What the task asks
All that should be output is the block of lines below from the line with "Where should I click to: Click the Section" to the line with "Screen dimensions: 373x233", both included, exactly as written.

Records supplied

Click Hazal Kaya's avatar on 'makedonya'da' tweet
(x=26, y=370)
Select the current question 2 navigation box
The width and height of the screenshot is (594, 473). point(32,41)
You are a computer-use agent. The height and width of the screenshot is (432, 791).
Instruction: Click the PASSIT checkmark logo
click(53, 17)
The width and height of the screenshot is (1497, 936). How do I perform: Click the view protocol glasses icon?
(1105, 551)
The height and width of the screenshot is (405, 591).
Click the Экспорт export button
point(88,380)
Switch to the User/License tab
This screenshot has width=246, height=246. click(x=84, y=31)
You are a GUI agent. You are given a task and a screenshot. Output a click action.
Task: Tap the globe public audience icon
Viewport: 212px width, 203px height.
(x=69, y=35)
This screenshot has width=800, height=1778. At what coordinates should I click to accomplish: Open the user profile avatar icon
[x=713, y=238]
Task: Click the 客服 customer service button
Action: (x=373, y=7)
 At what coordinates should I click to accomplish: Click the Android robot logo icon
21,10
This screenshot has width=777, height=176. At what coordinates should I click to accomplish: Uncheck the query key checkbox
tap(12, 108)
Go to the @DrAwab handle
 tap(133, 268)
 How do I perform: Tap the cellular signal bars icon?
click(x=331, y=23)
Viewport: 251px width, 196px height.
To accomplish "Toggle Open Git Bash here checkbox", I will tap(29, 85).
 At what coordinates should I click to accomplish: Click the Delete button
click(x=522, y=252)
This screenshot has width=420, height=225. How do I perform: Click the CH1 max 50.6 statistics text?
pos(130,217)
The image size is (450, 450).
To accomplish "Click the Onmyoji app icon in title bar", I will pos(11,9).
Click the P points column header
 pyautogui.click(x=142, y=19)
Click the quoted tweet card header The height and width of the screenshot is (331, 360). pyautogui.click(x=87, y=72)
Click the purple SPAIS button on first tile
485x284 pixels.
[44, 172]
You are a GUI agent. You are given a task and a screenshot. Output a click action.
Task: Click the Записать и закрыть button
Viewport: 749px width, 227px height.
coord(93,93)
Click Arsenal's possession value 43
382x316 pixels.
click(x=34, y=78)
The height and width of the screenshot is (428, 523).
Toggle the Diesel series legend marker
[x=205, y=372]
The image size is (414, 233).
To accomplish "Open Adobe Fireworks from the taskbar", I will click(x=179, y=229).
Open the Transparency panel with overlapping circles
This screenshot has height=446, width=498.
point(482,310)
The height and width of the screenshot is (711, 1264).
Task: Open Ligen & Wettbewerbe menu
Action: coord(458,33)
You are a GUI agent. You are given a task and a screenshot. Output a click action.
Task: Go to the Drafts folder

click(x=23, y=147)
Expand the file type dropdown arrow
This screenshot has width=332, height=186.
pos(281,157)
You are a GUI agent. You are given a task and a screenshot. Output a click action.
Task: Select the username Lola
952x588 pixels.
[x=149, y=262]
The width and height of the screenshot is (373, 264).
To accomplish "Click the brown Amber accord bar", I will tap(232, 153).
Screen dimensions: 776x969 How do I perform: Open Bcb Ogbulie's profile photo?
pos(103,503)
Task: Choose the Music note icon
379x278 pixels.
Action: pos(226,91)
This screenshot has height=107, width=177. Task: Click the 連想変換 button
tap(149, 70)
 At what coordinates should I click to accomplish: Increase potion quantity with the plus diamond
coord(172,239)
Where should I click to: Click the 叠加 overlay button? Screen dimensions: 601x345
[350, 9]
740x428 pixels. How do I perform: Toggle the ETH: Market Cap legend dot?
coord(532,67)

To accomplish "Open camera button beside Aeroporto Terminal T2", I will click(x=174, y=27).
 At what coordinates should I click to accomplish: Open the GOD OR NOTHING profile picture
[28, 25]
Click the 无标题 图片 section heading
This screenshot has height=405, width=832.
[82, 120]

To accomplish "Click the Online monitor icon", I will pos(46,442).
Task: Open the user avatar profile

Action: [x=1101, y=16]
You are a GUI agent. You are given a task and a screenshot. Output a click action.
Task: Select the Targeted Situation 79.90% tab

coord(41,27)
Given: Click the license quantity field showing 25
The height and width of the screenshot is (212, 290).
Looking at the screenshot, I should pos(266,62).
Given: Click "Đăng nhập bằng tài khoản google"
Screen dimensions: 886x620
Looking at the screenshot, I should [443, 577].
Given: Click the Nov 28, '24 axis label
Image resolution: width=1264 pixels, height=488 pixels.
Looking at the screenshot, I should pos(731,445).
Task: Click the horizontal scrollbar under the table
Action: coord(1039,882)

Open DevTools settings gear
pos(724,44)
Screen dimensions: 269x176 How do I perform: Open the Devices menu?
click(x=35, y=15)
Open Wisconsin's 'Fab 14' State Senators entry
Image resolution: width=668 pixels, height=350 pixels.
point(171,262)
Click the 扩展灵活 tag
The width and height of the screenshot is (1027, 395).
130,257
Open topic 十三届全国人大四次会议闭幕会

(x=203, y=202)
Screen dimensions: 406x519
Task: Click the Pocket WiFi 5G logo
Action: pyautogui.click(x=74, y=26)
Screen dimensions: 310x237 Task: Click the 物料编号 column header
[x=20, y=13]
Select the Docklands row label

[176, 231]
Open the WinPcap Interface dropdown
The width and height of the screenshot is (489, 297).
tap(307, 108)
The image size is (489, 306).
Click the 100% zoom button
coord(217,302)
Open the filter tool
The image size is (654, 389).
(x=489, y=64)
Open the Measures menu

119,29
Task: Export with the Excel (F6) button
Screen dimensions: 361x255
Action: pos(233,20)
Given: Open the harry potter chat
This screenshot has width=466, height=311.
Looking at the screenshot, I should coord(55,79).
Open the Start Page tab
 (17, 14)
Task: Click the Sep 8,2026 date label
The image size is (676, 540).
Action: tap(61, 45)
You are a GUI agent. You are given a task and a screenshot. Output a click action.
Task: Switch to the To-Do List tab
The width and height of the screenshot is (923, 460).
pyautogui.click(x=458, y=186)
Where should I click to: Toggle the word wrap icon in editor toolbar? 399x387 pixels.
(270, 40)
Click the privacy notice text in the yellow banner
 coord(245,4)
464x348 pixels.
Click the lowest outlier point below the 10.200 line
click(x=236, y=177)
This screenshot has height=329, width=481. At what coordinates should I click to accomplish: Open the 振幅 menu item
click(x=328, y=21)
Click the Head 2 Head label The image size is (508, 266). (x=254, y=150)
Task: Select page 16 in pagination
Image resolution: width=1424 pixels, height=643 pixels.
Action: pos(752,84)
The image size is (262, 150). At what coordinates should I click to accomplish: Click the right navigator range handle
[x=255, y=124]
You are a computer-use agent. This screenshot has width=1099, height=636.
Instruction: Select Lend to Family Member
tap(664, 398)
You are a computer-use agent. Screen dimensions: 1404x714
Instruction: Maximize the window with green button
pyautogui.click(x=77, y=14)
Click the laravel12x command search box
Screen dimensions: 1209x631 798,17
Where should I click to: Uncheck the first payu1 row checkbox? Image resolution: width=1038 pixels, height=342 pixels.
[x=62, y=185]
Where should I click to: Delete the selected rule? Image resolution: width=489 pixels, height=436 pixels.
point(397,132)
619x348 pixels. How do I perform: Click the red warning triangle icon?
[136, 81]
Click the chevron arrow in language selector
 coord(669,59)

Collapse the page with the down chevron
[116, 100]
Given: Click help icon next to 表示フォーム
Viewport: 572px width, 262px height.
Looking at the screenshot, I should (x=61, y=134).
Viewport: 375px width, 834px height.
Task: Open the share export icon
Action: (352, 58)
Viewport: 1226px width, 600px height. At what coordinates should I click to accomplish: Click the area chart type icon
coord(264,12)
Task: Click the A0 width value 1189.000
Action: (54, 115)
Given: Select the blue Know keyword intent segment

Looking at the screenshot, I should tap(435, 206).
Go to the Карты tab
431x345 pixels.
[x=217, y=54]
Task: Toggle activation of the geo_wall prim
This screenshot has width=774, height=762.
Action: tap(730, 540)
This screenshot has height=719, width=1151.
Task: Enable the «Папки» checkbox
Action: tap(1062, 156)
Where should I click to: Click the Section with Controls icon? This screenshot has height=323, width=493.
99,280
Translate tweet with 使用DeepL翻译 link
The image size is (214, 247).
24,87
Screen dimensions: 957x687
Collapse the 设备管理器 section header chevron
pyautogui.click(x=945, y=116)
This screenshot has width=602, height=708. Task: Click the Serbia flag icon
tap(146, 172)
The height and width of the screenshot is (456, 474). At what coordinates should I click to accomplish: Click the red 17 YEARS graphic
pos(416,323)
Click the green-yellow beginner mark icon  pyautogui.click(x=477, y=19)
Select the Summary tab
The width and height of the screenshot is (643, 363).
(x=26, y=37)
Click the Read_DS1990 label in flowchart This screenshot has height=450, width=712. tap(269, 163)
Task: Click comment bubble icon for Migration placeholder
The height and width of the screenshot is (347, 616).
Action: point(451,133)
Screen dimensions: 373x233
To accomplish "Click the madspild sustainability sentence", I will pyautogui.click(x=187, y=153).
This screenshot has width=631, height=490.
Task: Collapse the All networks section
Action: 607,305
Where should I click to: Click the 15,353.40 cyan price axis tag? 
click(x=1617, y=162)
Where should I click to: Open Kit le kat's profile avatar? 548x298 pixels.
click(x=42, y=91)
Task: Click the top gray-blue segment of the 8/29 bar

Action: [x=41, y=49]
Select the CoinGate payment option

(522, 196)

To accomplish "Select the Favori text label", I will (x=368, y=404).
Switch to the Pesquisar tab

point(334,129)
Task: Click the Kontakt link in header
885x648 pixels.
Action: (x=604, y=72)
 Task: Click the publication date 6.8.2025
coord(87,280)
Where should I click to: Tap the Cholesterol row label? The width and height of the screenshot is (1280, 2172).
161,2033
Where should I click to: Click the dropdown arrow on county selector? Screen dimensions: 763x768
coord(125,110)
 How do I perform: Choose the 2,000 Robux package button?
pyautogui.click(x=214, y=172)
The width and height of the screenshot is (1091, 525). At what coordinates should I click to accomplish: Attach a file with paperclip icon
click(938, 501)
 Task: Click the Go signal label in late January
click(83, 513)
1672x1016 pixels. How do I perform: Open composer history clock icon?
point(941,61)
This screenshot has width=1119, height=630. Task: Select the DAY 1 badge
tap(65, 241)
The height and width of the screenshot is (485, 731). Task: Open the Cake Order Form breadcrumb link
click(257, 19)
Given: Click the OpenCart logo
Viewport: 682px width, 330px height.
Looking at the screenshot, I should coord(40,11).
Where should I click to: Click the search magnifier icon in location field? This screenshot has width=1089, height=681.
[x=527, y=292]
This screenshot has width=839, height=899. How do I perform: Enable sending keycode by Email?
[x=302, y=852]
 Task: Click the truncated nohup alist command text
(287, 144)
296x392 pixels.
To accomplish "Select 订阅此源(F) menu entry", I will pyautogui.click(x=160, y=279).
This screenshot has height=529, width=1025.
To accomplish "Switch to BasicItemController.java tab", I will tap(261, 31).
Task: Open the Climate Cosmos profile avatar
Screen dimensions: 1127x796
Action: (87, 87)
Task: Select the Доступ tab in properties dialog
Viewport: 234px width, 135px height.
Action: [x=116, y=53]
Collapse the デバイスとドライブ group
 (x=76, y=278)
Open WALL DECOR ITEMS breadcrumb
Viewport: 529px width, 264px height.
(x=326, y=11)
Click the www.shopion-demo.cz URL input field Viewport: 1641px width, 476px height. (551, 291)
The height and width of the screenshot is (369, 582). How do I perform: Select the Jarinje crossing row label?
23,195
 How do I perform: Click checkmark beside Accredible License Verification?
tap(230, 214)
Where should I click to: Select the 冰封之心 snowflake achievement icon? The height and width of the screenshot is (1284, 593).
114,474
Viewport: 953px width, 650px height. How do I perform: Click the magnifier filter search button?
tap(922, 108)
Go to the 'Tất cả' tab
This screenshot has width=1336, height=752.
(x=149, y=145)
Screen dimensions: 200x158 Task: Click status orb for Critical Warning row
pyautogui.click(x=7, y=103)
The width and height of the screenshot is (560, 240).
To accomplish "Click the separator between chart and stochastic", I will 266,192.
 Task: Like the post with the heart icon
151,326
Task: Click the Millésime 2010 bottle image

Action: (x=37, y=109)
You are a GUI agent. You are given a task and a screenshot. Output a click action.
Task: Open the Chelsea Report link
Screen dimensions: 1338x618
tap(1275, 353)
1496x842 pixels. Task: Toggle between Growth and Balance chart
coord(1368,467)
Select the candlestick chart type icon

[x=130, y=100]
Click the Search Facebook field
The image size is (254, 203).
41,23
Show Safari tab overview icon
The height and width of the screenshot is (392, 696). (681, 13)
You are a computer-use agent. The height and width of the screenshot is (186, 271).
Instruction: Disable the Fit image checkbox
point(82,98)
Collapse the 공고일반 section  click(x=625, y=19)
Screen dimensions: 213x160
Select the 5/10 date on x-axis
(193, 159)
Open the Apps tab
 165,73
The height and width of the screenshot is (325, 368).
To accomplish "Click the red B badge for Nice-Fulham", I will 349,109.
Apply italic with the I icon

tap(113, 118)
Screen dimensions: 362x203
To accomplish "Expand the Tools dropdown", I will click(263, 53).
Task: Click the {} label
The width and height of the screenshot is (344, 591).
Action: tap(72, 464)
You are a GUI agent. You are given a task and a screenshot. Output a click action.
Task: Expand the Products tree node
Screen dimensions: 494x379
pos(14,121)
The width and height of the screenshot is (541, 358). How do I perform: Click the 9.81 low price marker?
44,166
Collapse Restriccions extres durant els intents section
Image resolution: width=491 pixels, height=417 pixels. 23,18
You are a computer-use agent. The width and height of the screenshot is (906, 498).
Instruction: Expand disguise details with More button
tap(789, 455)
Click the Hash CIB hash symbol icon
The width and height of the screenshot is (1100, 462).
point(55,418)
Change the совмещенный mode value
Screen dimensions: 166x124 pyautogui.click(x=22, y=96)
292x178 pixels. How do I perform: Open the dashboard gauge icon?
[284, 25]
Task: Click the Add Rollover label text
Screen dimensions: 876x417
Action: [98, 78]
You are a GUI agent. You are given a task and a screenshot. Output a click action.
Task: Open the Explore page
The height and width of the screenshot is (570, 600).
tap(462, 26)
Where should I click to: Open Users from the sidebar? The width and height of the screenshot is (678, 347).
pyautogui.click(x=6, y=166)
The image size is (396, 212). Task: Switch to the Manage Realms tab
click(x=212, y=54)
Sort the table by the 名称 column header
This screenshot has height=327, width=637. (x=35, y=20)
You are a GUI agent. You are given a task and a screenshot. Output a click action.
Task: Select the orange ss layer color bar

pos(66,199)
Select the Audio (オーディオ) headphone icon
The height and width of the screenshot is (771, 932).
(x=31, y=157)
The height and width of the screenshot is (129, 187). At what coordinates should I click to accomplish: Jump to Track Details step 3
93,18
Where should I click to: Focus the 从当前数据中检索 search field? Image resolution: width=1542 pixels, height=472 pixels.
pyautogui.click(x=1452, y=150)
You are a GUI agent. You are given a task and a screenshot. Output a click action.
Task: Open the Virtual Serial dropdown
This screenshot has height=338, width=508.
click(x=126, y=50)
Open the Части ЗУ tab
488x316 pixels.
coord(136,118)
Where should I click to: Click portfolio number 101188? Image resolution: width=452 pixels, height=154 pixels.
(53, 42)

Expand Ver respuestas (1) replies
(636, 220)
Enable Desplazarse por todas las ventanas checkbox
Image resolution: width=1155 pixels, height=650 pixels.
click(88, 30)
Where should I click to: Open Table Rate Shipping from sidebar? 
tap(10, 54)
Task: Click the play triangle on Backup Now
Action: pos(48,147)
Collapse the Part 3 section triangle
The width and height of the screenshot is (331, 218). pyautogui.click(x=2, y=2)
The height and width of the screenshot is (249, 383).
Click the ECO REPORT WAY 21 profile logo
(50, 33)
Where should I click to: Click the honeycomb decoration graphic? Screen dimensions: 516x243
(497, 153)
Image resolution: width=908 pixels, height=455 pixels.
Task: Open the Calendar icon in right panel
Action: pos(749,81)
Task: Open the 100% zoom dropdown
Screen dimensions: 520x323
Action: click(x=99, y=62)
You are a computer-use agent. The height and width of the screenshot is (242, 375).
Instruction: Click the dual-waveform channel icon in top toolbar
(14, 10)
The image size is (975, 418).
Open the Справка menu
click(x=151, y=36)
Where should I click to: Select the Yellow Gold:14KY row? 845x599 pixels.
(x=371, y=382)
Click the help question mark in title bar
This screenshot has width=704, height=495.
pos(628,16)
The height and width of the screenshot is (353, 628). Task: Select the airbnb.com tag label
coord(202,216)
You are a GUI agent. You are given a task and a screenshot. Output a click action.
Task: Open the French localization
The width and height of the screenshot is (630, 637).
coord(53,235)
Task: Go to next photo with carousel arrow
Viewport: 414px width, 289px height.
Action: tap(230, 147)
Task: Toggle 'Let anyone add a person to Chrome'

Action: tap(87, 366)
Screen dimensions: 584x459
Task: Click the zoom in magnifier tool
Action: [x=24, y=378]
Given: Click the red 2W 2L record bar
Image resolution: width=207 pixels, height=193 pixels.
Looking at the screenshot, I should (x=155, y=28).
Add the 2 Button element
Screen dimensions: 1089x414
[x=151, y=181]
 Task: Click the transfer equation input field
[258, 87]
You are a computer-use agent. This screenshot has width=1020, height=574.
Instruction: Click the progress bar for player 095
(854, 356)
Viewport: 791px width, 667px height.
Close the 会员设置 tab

Finished exercise
Where should I click to: Click the Section with Controls icon? This screenshot has height=323, width=493.
99,280
Translate tweet with 使用DeepL翻译 link
The image size is (214, 247).
24,87
Screen dimensions: 957x687
Collapse the 设备管理器 section header chevron
pyautogui.click(x=945, y=116)
This screenshot has width=602, height=708. Task: Click the Serbia flag icon
tap(146, 172)
The height and width of the screenshot is (456, 474). At what coordinates should I click to accomplish: Click the red 17 YEARS graphic
pos(416,323)
Click the green-yellow beginner mark icon  pyautogui.click(x=477, y=19)
Select the Summary tab
The width and height of the screenshot is (643, 363).
(x=26, y=37)
Click the Read_DS1990 label in flowchart This screenshot has height=450, width=712. tap(269, 163)
Task: Click comment bubble icon for Migration placeholder
The height and width of the screenshot is (347, 616).
Action: point(451,133)
Screen dimensions: 373x233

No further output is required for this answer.